Pietro I, zar di Russia, aveva un sogno: occidentalizzare il suo impero, per competere con le principali potenze d’Europa. Per attuare questo processo di riforma culturale, lo zar ci si mise d’impegno, viaggiando personalmente per mezza Europa e apprendendo il più possibile dai costumi locali (prevalentemente olandesi e inglesi). Una cosa in particolare colpì Pietro: nessuno portava la barba.
Di ritorno a San Pietroburgo, lo zar volle convocare i suoi consiglieri e la nobiltà russa, per riferire loro quanto visto e appreso. Davanti gli occhi dei più potenti uomini dell’Impero, lo zar prese tra le mani un kit da barbiere, afferrò delle forbici e uno ad uno fece avvicinare i nobili.
L’intento fu chiaro e generò clamore.

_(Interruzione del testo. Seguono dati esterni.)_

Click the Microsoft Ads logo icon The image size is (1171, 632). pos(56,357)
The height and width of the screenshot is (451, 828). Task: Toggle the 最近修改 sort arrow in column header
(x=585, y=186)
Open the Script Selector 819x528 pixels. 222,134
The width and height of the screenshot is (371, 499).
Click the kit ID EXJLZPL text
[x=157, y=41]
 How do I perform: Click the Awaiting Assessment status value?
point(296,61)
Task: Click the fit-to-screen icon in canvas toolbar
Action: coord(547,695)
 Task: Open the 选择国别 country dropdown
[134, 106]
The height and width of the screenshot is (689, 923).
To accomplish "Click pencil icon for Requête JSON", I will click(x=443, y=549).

Lo zar tagliò personalmente la folta barba a chiunque si presentasse al suo cospetto. Per il modello occidentale, la barba era sinonimo di arretratezza e inciviltà, Pietro attuò alla regola l’esempio. Le dichiarazioni drastiche dello zar non lasciarono meno stupiti, chiunque in Russia doveva radersi.
Ma con le buone si sa, non si risolve nulla. Ragion per cui Pietro, con una mossa abbastanza impopolare (come se l’opinione pubblica nella Russia settecentesca valesse qualcosa), iniziò a tassare chiunque volesse farsi crescere la barba. Per la nobiltà la tassa da pagare equivaleva a 100 rubli l’anno, per il ceto meno abbiente, un kopek (un centesimo).

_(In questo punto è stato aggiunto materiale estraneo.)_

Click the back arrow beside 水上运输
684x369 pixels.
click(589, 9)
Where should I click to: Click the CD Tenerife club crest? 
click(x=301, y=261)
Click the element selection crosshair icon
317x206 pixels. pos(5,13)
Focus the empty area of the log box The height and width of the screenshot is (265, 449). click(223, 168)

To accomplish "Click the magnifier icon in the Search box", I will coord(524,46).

Cosa accadeva a chi decideva di non pagare? Beh, la clemenza non era proprio il punto forte delle autorità zariste; si finiva in prigione, tra un’interrogazione ed un’altra si giungeva ad una condanna e poi al pagamento di una salatissima sanzione.

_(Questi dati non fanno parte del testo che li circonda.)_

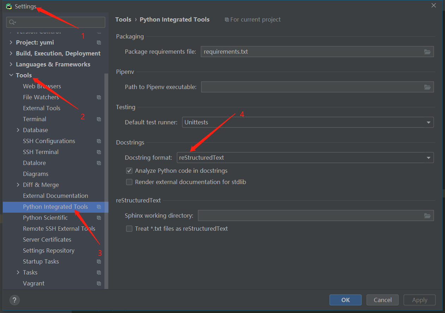Toggle Analyze Python code in docstrings
Image resolution: width=445 pixels, height=313 pixels.
[x=129, y=171]
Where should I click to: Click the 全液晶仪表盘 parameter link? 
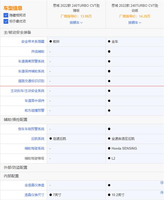[x=35, y=185]
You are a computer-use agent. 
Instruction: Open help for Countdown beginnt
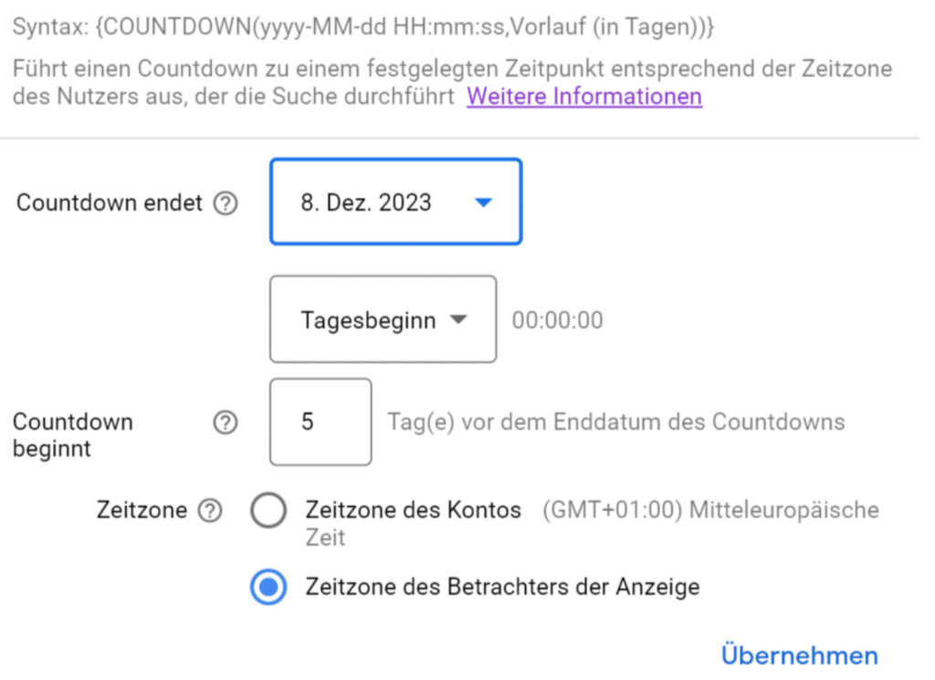point(226,422)
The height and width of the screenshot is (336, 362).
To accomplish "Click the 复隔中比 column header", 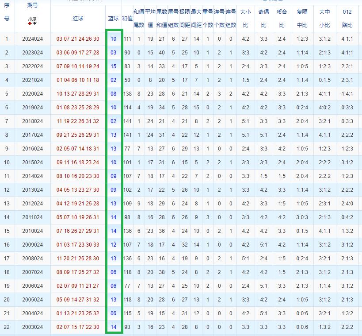I will coord(303,19).
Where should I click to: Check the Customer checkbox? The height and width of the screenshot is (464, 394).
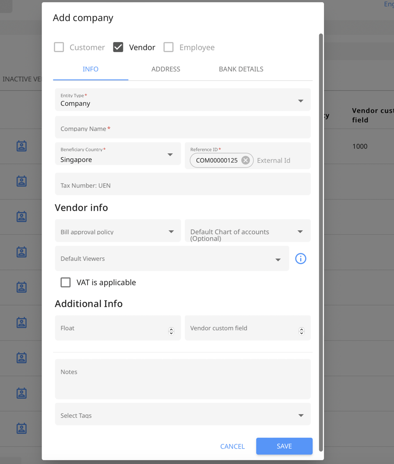pyautogui.click(x=59, y=47)
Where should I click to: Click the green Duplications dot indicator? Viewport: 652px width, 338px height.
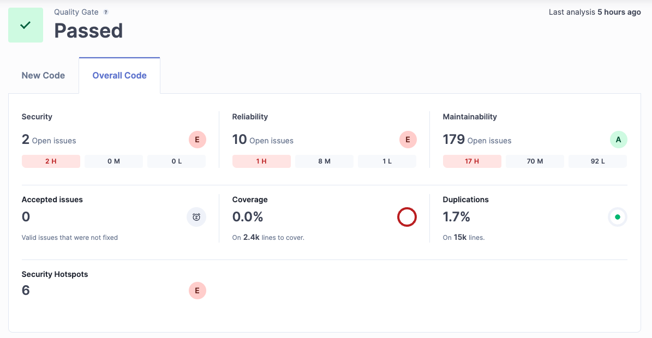click(x=618, y=217)
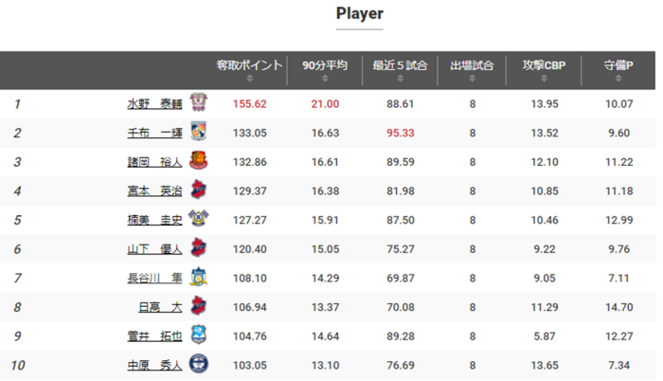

Secondo lo zar il cambiamento doveva iniziare dalle piccole cose…E in effetti qualcosa da allora è cambiato nell’impero russo: le acconciature. Nella storia però Pietro non è un caso isolato. Basti pensare al fatto che una tassa simile era stata imposta dal re inglese Enrico VIII nel 1535. Chissà in quanti non avranno rispettato le disposizioni di Pietro, “in barba” all’autorità.